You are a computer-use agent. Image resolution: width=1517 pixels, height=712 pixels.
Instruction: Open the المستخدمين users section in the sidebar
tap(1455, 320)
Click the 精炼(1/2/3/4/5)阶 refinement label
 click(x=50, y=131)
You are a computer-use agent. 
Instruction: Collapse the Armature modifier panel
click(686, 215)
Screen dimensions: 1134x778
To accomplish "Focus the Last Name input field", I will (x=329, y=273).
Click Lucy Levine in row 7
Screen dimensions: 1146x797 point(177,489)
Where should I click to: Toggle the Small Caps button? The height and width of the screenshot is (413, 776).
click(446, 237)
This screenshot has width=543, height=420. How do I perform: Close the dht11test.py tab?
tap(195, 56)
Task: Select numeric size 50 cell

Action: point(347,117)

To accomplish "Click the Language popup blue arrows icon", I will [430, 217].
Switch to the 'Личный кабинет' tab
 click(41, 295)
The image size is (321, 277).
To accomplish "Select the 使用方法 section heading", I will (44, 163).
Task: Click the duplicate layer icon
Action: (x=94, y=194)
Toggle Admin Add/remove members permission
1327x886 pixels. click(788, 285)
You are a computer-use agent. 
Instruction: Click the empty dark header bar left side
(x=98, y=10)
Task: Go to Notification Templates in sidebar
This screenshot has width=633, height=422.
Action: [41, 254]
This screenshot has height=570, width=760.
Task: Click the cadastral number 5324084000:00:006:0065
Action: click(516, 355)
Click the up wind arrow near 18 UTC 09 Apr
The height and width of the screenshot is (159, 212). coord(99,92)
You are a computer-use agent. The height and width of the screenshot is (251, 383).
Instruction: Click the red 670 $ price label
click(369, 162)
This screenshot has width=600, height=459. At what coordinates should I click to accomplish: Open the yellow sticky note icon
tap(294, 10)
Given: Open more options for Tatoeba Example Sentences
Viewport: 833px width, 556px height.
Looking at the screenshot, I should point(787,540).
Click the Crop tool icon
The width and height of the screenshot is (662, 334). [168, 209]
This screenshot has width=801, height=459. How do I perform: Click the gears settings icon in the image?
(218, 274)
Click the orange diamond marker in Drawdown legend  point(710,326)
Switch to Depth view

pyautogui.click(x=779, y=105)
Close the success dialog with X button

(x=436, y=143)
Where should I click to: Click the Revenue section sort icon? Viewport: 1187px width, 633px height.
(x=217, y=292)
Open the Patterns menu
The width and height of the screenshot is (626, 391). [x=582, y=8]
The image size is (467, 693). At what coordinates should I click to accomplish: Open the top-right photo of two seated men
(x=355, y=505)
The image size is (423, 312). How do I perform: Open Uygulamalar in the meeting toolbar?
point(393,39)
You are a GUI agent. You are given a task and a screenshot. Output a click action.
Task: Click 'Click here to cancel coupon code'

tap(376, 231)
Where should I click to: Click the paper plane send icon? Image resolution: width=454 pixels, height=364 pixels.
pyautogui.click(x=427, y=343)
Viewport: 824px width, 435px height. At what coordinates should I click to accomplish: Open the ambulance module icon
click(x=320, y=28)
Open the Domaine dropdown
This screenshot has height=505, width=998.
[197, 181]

......

Task directions =>
Can you give every line of the items above as a Markdown table with the columns Number and Line, numbering the rows in order and leaving out the blank lines?

Answer for the task =>
| Number | Line |
|---|---|
| 1 | You are a computer-use agent. Image resolution: width=1517 pixels, height=712 pixels. |
| 2 | Instruction: Open the المستخدمين users section in the sidebar |
| 3 | tap(1455, 320) |
| 4 | Click the 精炼(1/2/3/4/5)阶 refinement label |
| 5 |  click(x=50, y=131) |
| 6 | You are a computer-use agent.  |
| 7 | Instruction: Collapse the Armature modifier panel |
| 8 | click(686, 215) |
| 9 | Screen dimensions: 1134x778 |
| 10 | To accomplish "Focus the Last Name input field", I will (x=329, y=273). |
| 11 | Click Lucy Levine in row 7 |
| 12 | Screen dimensions: 1146x797 point(177,489) |
| 13 | Where should I click to: Toggle the Small Caps button? The height and width of the screenshot is (413, 776). |
| 14 | click(446, 237) |
| 15 | This screenshot has width=543, height=420. How do I perform: Close the dht11test.py tab? |
| 16 | tap(195, 56) |
| 17 | Task: Select numeric size 50 cell |
| 18 | Action: point(347,117) |
| 19 | To accomplish "Click the Language popup blue arrows icon", I will [430, 217]. |
| 20 | Switch to the 'Личный кабинет' tab |
| 21 |  click(41, 295) |
| 22 | The image size is (321, 277). |
| 23 | To accomplish "Select the 使用方法 section heading", I will (44, 163). |
| 24 | Task: Click the duplicate layer icon |
| 25 | Action: (x=94, y=194) |
| 26 | Toggle Admin Add/remove members permission |
| 27 | 1327x886 pixels. click(788, 285) |
| 28 | You are a computer-use agent.  |
| 29 | Instruction: Click the empty dark header bar left side |
| 30 | (x=98, y=10) |
| 31 | Task: Go to Notification Templates in sidebar |
| 32 | This screenshot has width=633, height=422. |
| 33 | Action: [41, 254] |
| 34 | This screenshot has height=570, width=760. |
| 35 | Task: Click the cadastral number 5324084000:00:006:0065 |
| 36 | Action: click(516, 355) |
| 37 | Click the up wind arrow near 18 UTC 09 Apr |
| 38 | The height and width of the screenshot is (159, 212). coord(99,92) |
| 39 | You are a computer-use agent. The height and width of the screenshot is (251, 383). |
| 40 | Instruction: Click the red 670 $ price label |
| 41 | click(369, 162) |
| 42 | This screenshot has width=600, height=459. At what coordinates should I click to accomplish: Open the yellow sticky note icon |
| 43 | tap(294, 10) |
| 44 | Given: Open more options for Tatoeba Example Sentences |
| 45 | Viewport: 833px width, 556px height. |
| 46 | Looking at the screenshot, I should point(787,540). |
| 47 | Click the Crop tool icon |
| 48 | The width and height of the screenshot is (662, 334). [168, 209] |
| 49 | This screenshot has width=801, height=459. How do I perform: Click the gears settings icon in the image? |
| 50 | (218, 274) |
| 51 | Click the orange diamond marker in Drawdown legend  point(710,326) |
| 52 | Switch to Depth view |
| 53 | pyautogui.click(x=779, y=105) |
| 54 | Close the success dialog with X button |
| 55 | (x=436, y=143) |
| 56 | Where should I click to: Click the Revenue section sort icon? Viewport: 1187px width, 633px height. |
| 57 | (x=217, y=292) |
| 58 | Open the Patterns menu |
| 59 | The width and height of the screenshot is (626, 391). [x=582, y=8] |
| 60 | The image size is (467, 693). At what coordinates should I click to accomplish: Open the top-right photo of two seated men |
| 61 | (x=355, y=505) |
| 62 | The image size is (423, 312). How do I perform: Open Uygulamalar in the meeting toolbar? |
| 63 | point(393,39) |
| 64 | You are a GUI agent. You are given a task and a screenshot. Output a click action. |
| 65 | Task: Click 'Click here to cancel coupon code' |
| 66 | tap(376, 231) |
| 67 | Where should I click to: Click the paper plane send icon? Image resolution: width=454 pixels, height=364 pixels. |
| 68 | pyautogui.click(x=427, y=343) |
| 69 | Viewport: 824px width, 435px height. At what coordinates should I click to accomplish: Open the ambulance module icon |
| 70 | click(x=320, y=28) |
| 71 | Open the Domaine dropdown |
| 72 | This screenshot has height=505, width=998. |
| 73 | [197, 181] |